**EXERCISE DESCRIPTION**:
Copy all of the following lines exactly as they appear.
====
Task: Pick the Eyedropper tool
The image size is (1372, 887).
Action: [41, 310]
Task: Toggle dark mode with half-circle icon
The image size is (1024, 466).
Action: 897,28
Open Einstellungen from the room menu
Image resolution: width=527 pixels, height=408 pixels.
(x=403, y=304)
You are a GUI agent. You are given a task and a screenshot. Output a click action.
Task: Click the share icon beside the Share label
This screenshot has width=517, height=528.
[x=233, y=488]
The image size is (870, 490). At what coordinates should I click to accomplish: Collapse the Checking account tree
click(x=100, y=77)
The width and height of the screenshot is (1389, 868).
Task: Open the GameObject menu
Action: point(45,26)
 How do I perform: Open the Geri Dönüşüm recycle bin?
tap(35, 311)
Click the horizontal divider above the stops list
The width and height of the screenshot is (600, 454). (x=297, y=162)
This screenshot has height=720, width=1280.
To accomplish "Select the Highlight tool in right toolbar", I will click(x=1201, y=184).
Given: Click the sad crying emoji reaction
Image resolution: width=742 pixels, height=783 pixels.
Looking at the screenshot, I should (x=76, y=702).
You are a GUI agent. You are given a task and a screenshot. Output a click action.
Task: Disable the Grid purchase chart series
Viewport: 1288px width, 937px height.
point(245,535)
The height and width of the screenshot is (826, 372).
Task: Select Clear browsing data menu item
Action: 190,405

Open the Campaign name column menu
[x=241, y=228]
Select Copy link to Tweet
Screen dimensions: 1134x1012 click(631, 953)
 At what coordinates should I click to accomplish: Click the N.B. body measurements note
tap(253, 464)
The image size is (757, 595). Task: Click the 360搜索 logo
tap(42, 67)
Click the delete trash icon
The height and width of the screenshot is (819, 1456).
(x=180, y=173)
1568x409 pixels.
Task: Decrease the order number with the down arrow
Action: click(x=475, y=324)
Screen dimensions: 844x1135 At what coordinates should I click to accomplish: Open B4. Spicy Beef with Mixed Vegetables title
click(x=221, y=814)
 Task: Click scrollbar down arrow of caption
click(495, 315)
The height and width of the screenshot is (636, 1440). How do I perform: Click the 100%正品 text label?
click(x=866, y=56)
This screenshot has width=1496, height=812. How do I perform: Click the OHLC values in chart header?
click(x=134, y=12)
====
**ANSWER FOR THIS EXERCISE**:
Task: Pick the Eyedropper tool
The image size is (1372, 887).
Action: [41, 310]
Task: Toggle dark mode with half-circle icon
The image size is (1024, 466).
Action: 897,28
Open Einstellungen from the room menu
Image resolution: width=527 pixels, height=408 pixels.
(x=403, y=304)
You are a GUI agent. You are given a task and a screenshot. Output a click action.
Task: Click the share icon beside the Share label
This screenshot has width=517, height=528.
[x=233, y=488]
The image size is (870, 490). At what coordinates should I click to accomplish: Collapse the Checking account tree
click(x=100, y=77)
The width and height of the screenshot is (1389, 868).
Task: Open the GameObject menu
Action: point(45,26)
 How do I perform: Open the Geri Dönüşüm recycle bin?
tap(35, 311)
Click the horizontal divider above the stops list
The width and height of the screenshot is (600, 454). (x=297, y=162)
This screenshot has height=720, width=1280.
To accomplish "Select the Highlight tool in right toolbar", I will click(x=1201, y=184).
Given: Click the sad crying emoji reaction
Image resolution: width=742 pixels, height=783 pixels.
Looking at the screenshot, I should (x=76, y=702).
You are a GUI agent. You are given a task and a screenshot. Output a click action.
Task: Disable the Grid purchase chart series
Viewport: 1288px width, 937px height.
point(245,535)
The height and width of the screenshot is (826, 372).
Task: Select Clear browsing data menu item
Action: 190,405

Open the Campaign name column menu
[x=241, y=228]
Select Copy link to Tweet
Screen dimensions: 1134x1012 click(631, 953)
 At what coordinates should I click to accomplish: Click the N.B. body measurements note
tap(253, 464)
The image size is (757, 595). Task: Click the 360搜索 logo
tap(42, 67)
Click the delete trash icon
The height and width of the screenshot is (819, 1456).
(x=180, y=173)
1568x409 pixels.
Task: Decrease the order number with the down arrow
Action: click(x=475, y=324)
Screen dimensions: 844x1135 At what coordinates should I click to accomplish: Open B4. Spicy Beef with Mixed Vegetables title
click(x=221, y=814)
 Task: Click scrollbar down arrow of caption
click(495, 315)
The height and width of the screenshot is (636, 1440). How do I perform: Click the 100%正品 text label?
click(x=866, y=56)
This screenshot has width=1496, height=812. How do I perform: Click the OHLC values in chart header?
click(x=134, y=12)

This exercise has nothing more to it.